Schon 1803 gab es ein „Rennen auf freien Felde“ zwischen Doberan und dem Heiligen Damm. Richtig in Fahrt kam der Galopprennsport aber erst durch Erbprinz Paul Friedrich von Mecklenburg und seine Gemahlin Alexandrine von Preußen. Zur Hochzeit des pferdebegeisterten Thronfolgerpaares wurde 1822 die Pferderennbahn angelegt. Wahrscheinlich war sie die erste auf dem europäischen Kontinent. Ihr Vorbild hatte sie zweifellos in England und Besuche von Charles Nipperley trugen zu einer Perfektionierung bei. Majorisiert wurde der Rennbetrieb durch die Gründung des Doberaner Rennvereins im Jahr 1822.
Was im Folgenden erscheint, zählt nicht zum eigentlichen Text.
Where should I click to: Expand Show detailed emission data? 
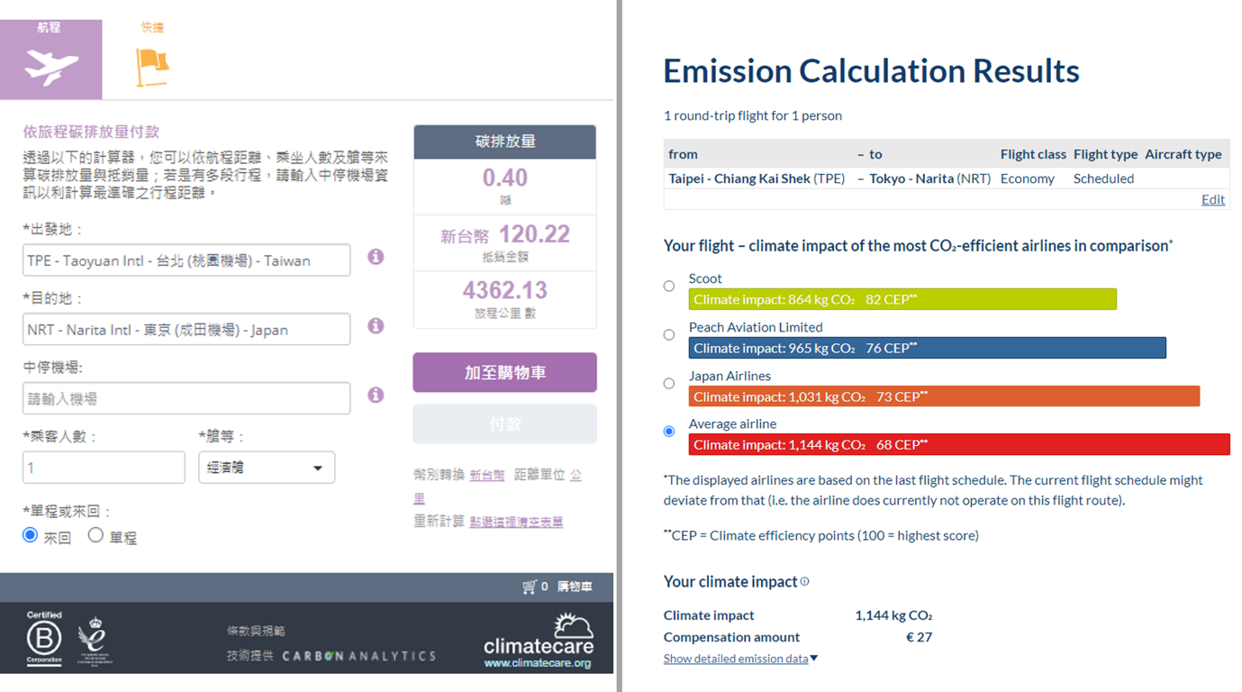pyautogui.click(x=740, y=659)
Seitdem werden auf der Rennbahn zwischen Bad Doberan und Heiligendamm Pferderennen ausgetragen. Meistens sind die PMU-Leistungsprüfungen. Von 1911 bis 1928 gab es bedingt durch Krieg und Inflation Ausfälle und nach einem durch die SMAD organisierten letzten Rennen 1945 wurde die Rennbahn zu Bodenreformland und das Geläuf umgepflügt. Ein Entwurf Lutz Elbrechts zum Wiederaufbau der Rennbahn und Tribünen nach dem historischen Vorbild lehnte die DDR ab.
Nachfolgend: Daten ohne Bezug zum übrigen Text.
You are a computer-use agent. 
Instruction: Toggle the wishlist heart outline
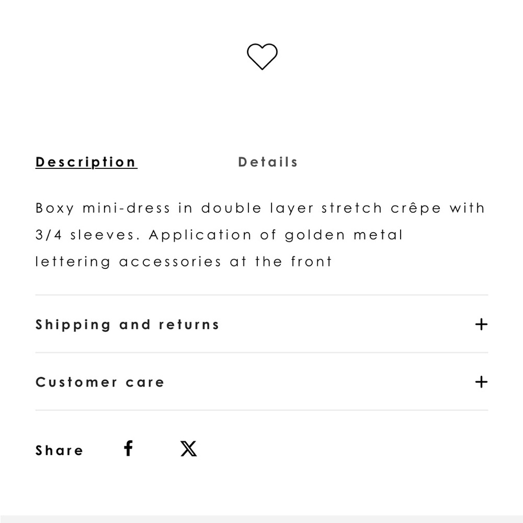(262, 56)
Plan der Galopprennbahn Bad Doberan-Heiligendamm
Plan der Galopprennbahn Bad Doberan-Heiligendamm

Bis 1990 existierte nur der vordere Alleen-Teil als Lagerplatz des Meliorationsbetriebes. 1992 ging die Rennbahn wieder in Betrieb, aber finanzielle Probleme des Rennvereins führten nach der Jahrtausendwende zu weiteren Ausfällen. Aktuell sucht die Stadt als Eigentümer und Verpächter der Rennbahn nach neuen Wegen, einerseits den Rennbetrieb zu sichern und andererseits weitere Nutzungen zu realisieren, um die Kosten für den Erhalt der Rennbahn zu decken.